Please edit the lines starting with the line that contains "Given: Expand breadcrumb chevron after 此电脑" and going on through the line that contains "thigh width value", replacing "Click" with "Tap" and changing nothing else. Leave the pictures out of your answer.
╭─ DATA PROVIDED
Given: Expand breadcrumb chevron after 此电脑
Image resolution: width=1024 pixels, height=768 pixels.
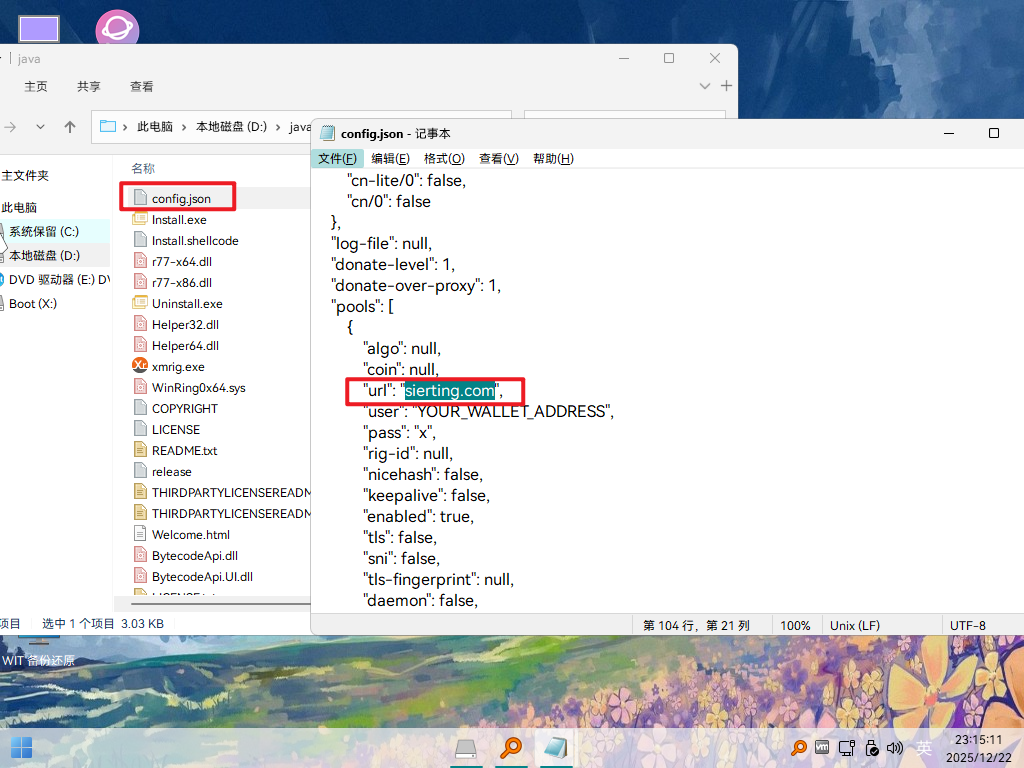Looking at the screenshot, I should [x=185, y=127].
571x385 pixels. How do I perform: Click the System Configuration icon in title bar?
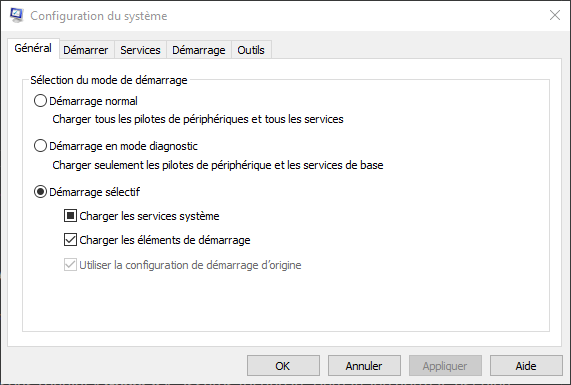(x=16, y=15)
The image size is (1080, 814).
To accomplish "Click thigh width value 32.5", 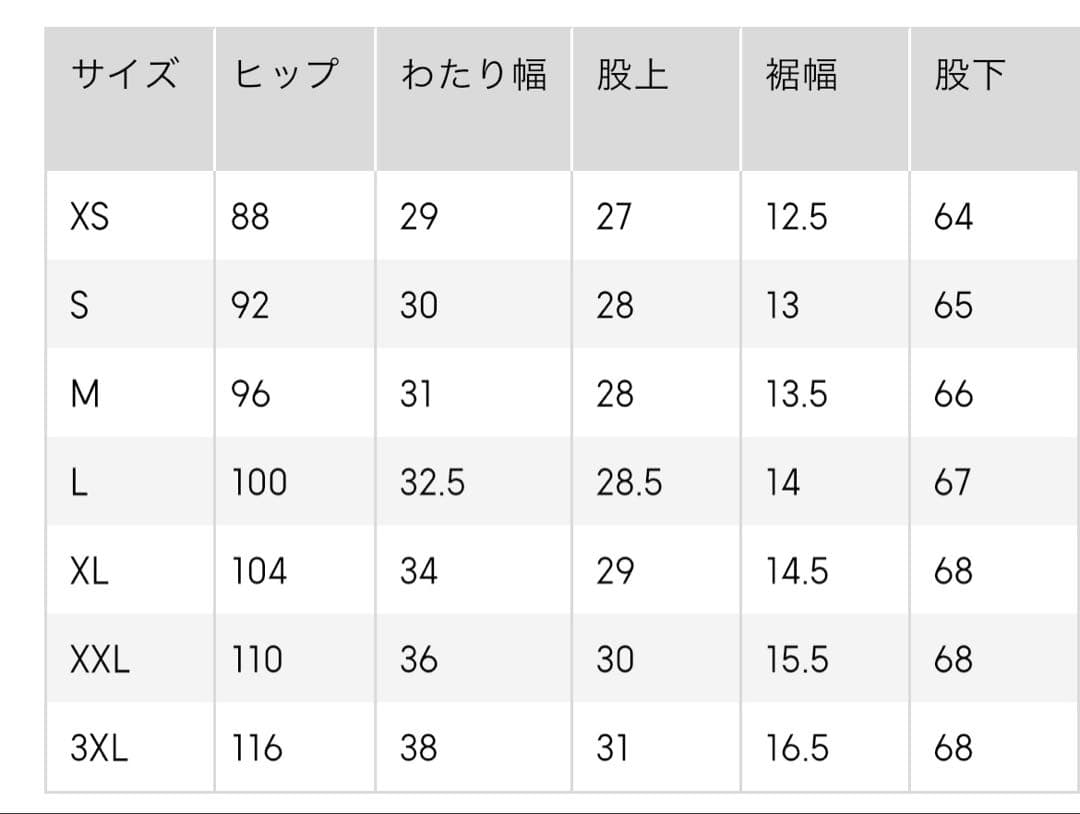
╰─
╭─ DATA PROVIDED
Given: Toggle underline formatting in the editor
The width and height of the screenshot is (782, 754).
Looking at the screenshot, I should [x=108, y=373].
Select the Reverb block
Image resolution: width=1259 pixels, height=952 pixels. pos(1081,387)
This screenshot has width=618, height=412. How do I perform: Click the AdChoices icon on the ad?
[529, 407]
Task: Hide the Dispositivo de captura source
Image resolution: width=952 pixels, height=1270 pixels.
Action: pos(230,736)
╰─
╭─ DATA PROVIDED
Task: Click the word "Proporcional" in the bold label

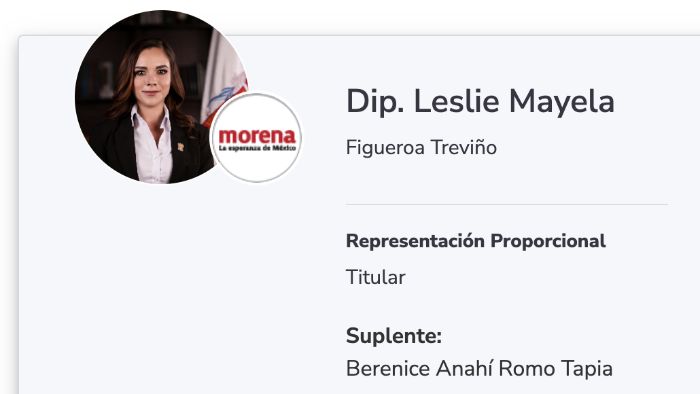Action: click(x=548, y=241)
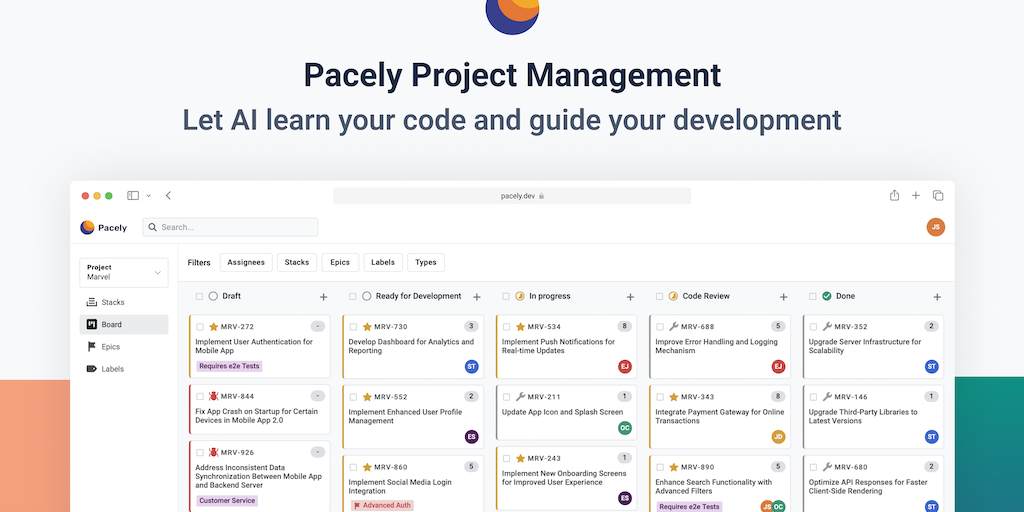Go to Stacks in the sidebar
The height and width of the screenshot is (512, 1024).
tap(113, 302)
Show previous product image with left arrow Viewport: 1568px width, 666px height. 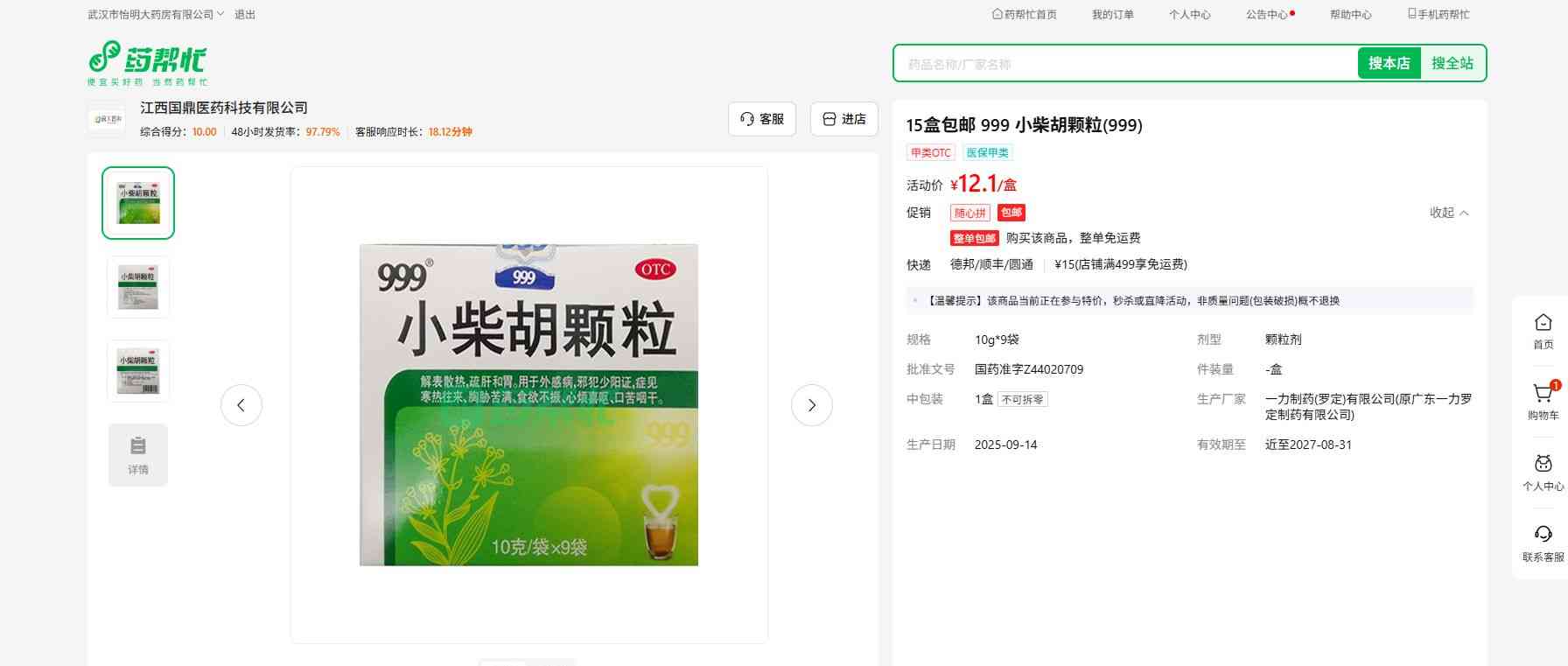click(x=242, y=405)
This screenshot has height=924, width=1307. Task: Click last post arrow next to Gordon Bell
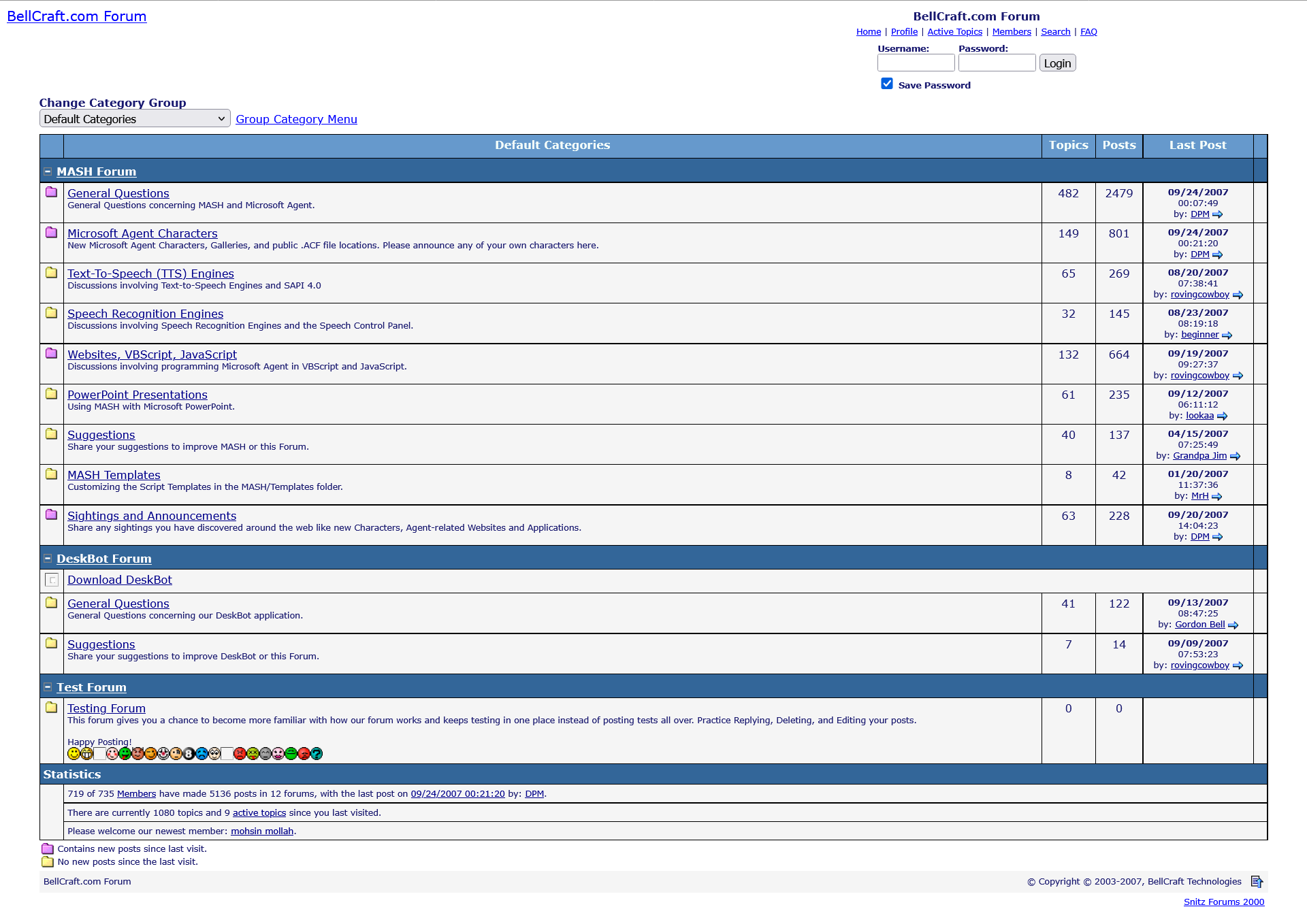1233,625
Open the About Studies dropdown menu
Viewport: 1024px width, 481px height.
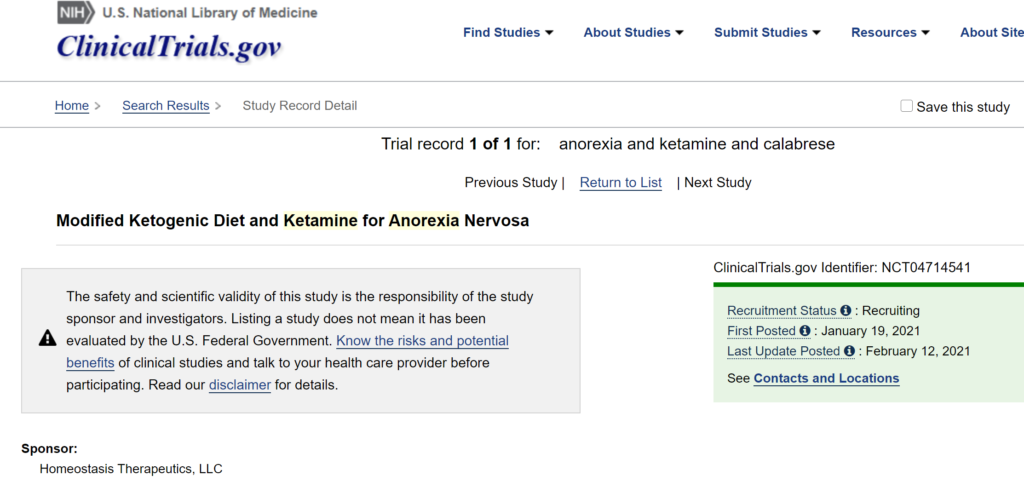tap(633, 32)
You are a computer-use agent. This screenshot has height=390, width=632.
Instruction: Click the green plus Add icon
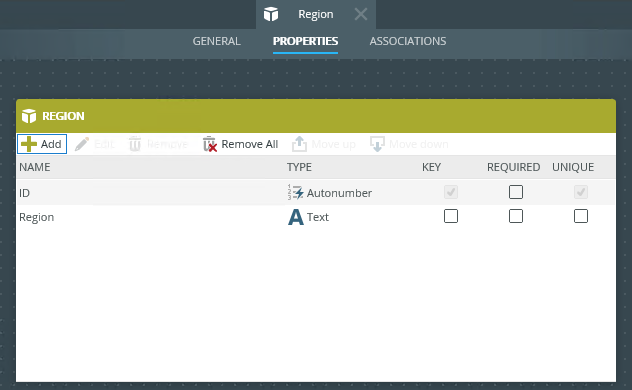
╰─
**RESULT OF THE EXERCISE**
Given: Expand breadcrumb chevron after 此电脑
Image resolution: width=1024 pixels, height=768 pixels.
Looking at the screenshot, I should [x=185, y=127].
571x385 pixels. How do I perform: Tap the System Configuration icon in title bar?
(x=16, y=15)
The image size is (1080, 814).
To accomplish "Tap thigh width value 32.5", 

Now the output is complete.